**Document text:**
- - -
This week I started learning about OOP in Ruby. At first when the idea of classes and objects were introduced in a very round about lecture, I was a little overwhelmed. However after just reading about it, it became so much easier and intuitive. Goes to show you that sometimes you need a different explanation from a different source. I will note that the instructor said they weren't feeling well, so that is probably why the lecture was unsuccessful for myself.
First we were introduced to writer/setter and reader/getter methods along with @instance_variables. It was great to finally have a way to call a variable outside of the method without making a global variable, which I have been told to never do. Basically the writer method sets up our instance variable. It takes a value and writes it into a variable or takes in an argument and sets that argument equal to a variable. You are setting a property to take parameters that will be used in your instance variable by each instance of the class. The reader method then returns the stored information of an instance variable. This is the part that allows us to call the instance variable outside the method anywhere in our program. Initially they had us writing each step out in a very long way
ex.
class Person
def initialize(name)
- - -
**Dataset section:**
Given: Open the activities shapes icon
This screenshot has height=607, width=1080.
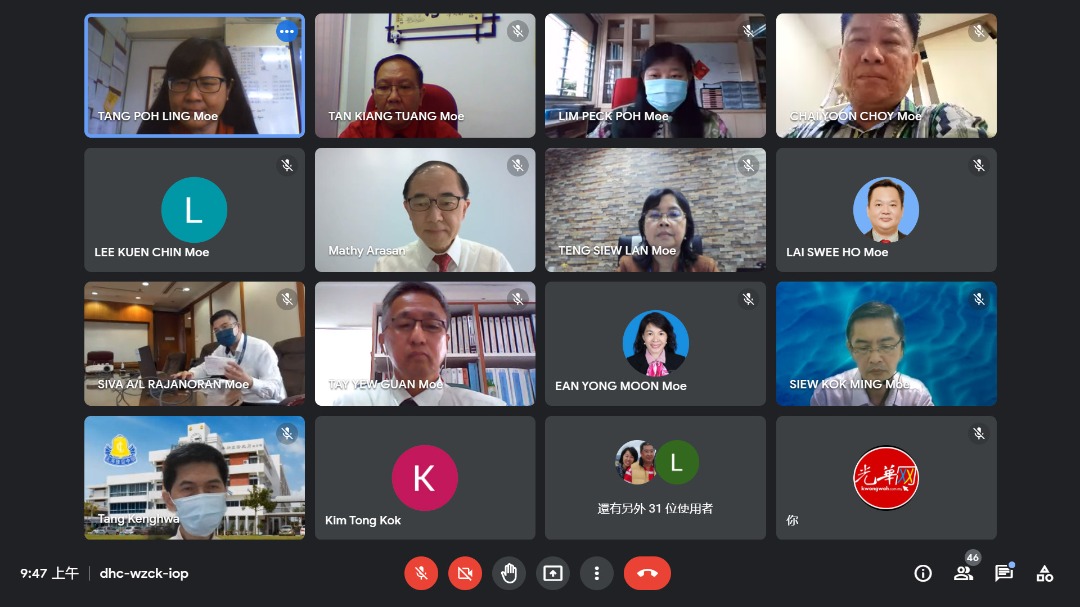Looking at the screenshot, I should [x=1044, y=573].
- - -
**Requests:**
A – Can you repeat the stretch of the post about learning OOP in Ruby from "This week I" through "unsuccessful for myself.", word for word?
B – Could you go on with the post about learning OOP in Ruby, picking up right after its last line?

**Responses to the exercise:**
A –
This week I started learning about OOP in Ruby. At first when the idea of classes and objects were introduced in a very round about lecture, I was a little overwhelmed. However after just reading about it, it became so much easier and intuitive. Goes to show you that sometimes you need a different explanation from a different source. I will note that the instructor said they weren't feeling well, so that is probably why the lecture was unsuccessful for myself.

B –
@name = name
end
def name
@name
end
def name=(new_name)
@name = new_name
end
end
When they were teaching this I immediately thought, "This seems like such a long way to write this code. There must be another way." To my relief, there is a simpler way to write all of this. Riding in on a noble steed was the attr_accessor, attr_reader, and attr_writer. This allows you to create attributes for each instance of your objects in one line of code instead of writing each reader and writer method yourself. Wouldn't you much rather write:
class Book
attr_accessor :author, :page_count, :genre
attr_reader :title
def initialize(title)
@title=title
end
end
Rather than write all of this:
class Book
def initialize(title)
@title = title
end
def title
@title
end
def author=(author)
@author = author
end
def author
@author
end
def page_count=(num)
@page_count = num
end
def page_count
@page_count
end
def genre=(genre)
@genre = genre
end
def genre
@genre
end
end
I think everyone would answer that the first way looks so much better and less repetitive. Here we can replace six methods and combine them into one in the attr_accessor which creates the writer and reader methods for you. Also instead of having to write:
class Book
def initialize(title)
@title = title
end
def title
@title
end
end
You can turn the reader method into an attr_reader and have all the code fit on one line. Easy peasy. Here is another example of utilizing all of these methods and also adding in some functionality into everything too.
class Shoe
attr_accessor :color, :size, :material, :condition
attr_reader :brand
def initialize(brand)
@brand=brand
end
def cobble
puts "Your shoe is as good as new!"
@condition = "new"
end
end
I am excited to learn more about OOP and how to better write code.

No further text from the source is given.